On Wednesday, a 1 ½ hour–long reservation system failure grounded United Airlines flights, the New York Stock Exchange was down for almost four hours, and the Wall Street Journal’s website suffered intermittent outages. At an intelligence committee hearing that afternoon, Sen. Barbara Mikulski firmly told FBI Director James Comey, “I don’t believe in coincidences.” But no matter how hacklike the situation seemed, all three companies and law enforcement have been adamant that bad actors were not behind the failures. And that’s just as scary.

A United representative told the Los Angeles Times that a router issue had “degraded network connectivity for various applications,” causing the company’s system problems. And after consistently but opaquely claiming that there weren’t bad actors behind the stock exchange outage, NYSE said in a statement Thursday that a software update was to blame. “As is standard NYSE practice, the initial release was deployed on one trading unit … [but] there were communication issues between customer gateways and the trading unit with the new release.” NYSE attempted to correct the problem, but this caused new complications, and “the decision was made to suspend trading.” The Wall Street Journal is still investigating the cause of its outages, with some speculating that heavy Web traffic brought the site down.

Between the Office of Personnel Management hack and the breach at Sony, the idea of large-scale malicious cyberattacks has become markedly more real for consumers in recent months. But Dave Chronister, who founded the cybersecurity firm Parameter Security and formerly did IT management at financial institutions like A.G. Edwards, points out that there doesn’t have to be a bad actor on the other end for something to be a cybersecurity problem. “We’re in a hypersensitive time right now where everybody’s worried about the malicious attacker, but the chances are you’re going to have a lot more incidents like [those Wednesday] than actual attacks,” he said. “These were security incidents. The systems went down. It didn’t matter that it wasn’t an attack.”

Faulty routers and software updates may not sound like they could take down huge networks, but on an industrial scale, there’s ample opportunity for things to go wrong. “A lot of times the big corporations don’t even have visibility into their networks 100 percent because of the ways the networks came together,” said Jeffrey Stutzman, the co-founder of threat intelligence analysis firm Wapack Labs and the CEO of cybersecurity intelligence consortium Red Sky Alliance. “Their security tools may not be able to see everything.”

Stutzman notes that as companies evolve, change leadership, and acquire other companies, their networks go from complicated to almost absurdly heterogeneous. And for systems that need to be operational every day (24/7 in the case of an airline), there’s no time when big chunks of the network can go offline to be reorganized and strengthened. “A business unit president reports directly to a corporate CEO, and they’re measured on performance, they’re not measured on network hygiene,” Stutzman says.

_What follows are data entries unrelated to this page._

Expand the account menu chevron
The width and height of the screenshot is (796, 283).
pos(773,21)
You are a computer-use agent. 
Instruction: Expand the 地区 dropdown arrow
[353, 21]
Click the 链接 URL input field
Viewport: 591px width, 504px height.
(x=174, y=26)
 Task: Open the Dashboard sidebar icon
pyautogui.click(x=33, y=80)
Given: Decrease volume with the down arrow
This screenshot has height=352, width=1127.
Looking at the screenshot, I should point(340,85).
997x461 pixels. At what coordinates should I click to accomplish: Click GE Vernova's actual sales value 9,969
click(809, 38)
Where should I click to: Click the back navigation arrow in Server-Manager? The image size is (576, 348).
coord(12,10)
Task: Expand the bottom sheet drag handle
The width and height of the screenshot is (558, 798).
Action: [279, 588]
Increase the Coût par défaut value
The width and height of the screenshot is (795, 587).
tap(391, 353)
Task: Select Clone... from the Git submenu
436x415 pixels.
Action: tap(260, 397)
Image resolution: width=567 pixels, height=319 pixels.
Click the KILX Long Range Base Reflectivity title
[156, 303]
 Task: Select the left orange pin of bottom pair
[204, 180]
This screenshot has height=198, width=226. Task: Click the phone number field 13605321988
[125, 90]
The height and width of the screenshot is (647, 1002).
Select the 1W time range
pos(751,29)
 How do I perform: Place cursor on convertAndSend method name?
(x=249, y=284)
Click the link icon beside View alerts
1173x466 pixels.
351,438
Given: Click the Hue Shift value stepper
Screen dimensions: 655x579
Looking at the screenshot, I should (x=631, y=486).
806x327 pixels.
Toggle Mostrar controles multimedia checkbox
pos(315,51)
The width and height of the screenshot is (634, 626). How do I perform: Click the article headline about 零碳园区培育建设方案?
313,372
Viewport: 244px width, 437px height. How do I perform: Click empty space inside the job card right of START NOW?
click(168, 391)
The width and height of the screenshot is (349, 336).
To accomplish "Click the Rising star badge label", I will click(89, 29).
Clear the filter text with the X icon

The idea of network fragility may be new to consumers since tech companies (not just Apple) have always tried to give the impression that computers “just work.” But the IT directors managing critical infrastructure know how complicated it can be to run large-scale networks and attempt to implement improvements. “It is quite nerve-wracking when you go to apply an update … and then you’re waiting for three minutes for it to reboot. It feels like it takes an eternity,” said Jonathan Pollet, founder of Red Tiger Security, a group that specializes in doing network security evaluations of industrial systems like power plants and refineries without destabilizing their critical networks.

The systems we interact with all the time, whether it’s an airline ticketing interface or a stock exchange, have evolved in such a piecemeal way, and with so little reprieve, that they inevitably have problems. “It’s like the perfect storm now,” Pollet said. “You have systems that do not have the required amount of redundancy or the required amount of security connected to the Internet, which is full of randomness.”

And though three outages in one day may feel like too much of a coincidence to be chance, it makes perfect sense to security experts. “I can’t emphasize enough how many issues you can run into even in the best scenarios,” Chronister said. “Unfortunately a lot of people would look at this and say this is not a security issue, and that’s the problem right there.”